Traffic Accident – Is a Trailer a “Vehicle” For Liability Purposes?

April 23, 2010 | Erin Herbold

Lending equipment to a neighbor may seem harmless, but can it lead to a lawsuit? In this vicarious liability case, the issue was whether the owners of a trailer can be held vicariously liable under Iowa’s Owner Consent statute (Iowa Code §321.493).  Ultimately, the courts agreed that the plaintiff’s claims should be dismissed against the trailer owners, because a trailer is not a motor vehicle in Iowa.
The facts of the case revealed that, in 2004, a farmer was operating his own tractor with an attached trailer (owned by a family member) on a state highway when he collided with a car. The driver of the car sustained serious injuries and his conservators filed a personal injury lawsuit on his behalf against the farmer and the owner of the trailer. At trial, the conservators alleged that the tractor and trailer were one unit or one motor vehicle, thus both the farmer and the family members were liable. But, the trial court found that the owner of the trailer was not liable for failing to maintain and equip the trailer in a safe manner, because the trailer owner was not the party operating the trailer. The Iowa Court of Appeals agreed.
On appeal the only issue before the Iowa Supreme Court was whether the trailer owners were vicariously liable for the farmer’s negligence.  To resolve the issue, the court had to decide whether a trailer is a motor vehicle under Iowa law.  The court stated that Iowa’s Owner Consent Statute states that when damage is done by any motor vehicle by reason of driver negligence, and driven by consent of the owner, the owner shall be liable. Thus, loaning a car to a driver who causes an accident can result in liability for the car’s owner.  But, what about a separate item, such as a trailer, owned by someone else that is attached to the “vehicle”?   

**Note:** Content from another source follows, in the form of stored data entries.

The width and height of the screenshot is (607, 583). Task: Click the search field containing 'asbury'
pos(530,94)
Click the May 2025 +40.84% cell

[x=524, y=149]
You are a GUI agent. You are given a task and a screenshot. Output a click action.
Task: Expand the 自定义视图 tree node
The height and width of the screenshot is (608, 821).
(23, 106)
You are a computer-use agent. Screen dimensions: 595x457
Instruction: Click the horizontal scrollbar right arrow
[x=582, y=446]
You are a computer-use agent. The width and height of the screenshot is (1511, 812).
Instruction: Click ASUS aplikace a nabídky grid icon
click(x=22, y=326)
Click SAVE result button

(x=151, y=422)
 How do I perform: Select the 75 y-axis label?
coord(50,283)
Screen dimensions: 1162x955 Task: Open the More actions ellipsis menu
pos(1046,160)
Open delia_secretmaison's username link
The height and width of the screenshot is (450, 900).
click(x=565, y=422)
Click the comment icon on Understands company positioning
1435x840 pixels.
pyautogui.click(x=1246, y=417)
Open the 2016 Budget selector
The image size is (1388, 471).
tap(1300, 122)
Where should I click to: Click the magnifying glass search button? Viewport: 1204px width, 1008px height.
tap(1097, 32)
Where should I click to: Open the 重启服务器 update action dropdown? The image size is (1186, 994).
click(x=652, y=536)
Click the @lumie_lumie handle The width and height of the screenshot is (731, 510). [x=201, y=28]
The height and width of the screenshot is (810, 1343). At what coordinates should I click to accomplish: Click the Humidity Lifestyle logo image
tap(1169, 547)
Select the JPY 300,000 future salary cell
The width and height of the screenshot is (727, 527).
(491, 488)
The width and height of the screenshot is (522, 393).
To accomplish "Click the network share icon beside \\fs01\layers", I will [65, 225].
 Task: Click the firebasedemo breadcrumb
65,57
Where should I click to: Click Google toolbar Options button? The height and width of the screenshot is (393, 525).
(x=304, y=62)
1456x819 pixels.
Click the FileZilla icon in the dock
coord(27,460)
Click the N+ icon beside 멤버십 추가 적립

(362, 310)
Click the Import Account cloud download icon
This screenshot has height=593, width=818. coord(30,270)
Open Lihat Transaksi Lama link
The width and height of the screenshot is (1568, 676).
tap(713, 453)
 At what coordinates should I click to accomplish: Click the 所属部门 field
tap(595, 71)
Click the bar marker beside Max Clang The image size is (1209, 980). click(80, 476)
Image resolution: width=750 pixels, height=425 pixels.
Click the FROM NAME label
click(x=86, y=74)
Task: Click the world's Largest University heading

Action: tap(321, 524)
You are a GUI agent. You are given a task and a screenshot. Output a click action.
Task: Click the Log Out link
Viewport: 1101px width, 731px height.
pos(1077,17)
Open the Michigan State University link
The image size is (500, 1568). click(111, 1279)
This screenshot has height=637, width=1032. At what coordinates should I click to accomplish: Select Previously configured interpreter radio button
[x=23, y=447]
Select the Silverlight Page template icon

The Iowa Supreme Court determined that the Iowa legislature clearly did not intend a trailer when attached to a motor vehicle, in this case a tractor, to be classified as a motor vehicle.  Under the Iowa Owner Consent Statute, this situation is merely a “combination of vehicles,” not one motor vehicle. Since the legislature did not clearly refer to a trailer as a motor vehicle when combined with another vehicle, it is clear that the legislature intended to exclude those portions of combination vehicles that are not also motor vehicles. The trailer, standing alone, qualifies as a vehicle, but when attached to a motor vehicle it does not qualify. Thus, the family member was not vicariously liable in this lawsuit.  Zimmer v. Vander Waal, No. 08-0662, 2010 Iowa Sup. LEXIS 25 (Sup. Ct. Iowa, Apr. 9, 2010).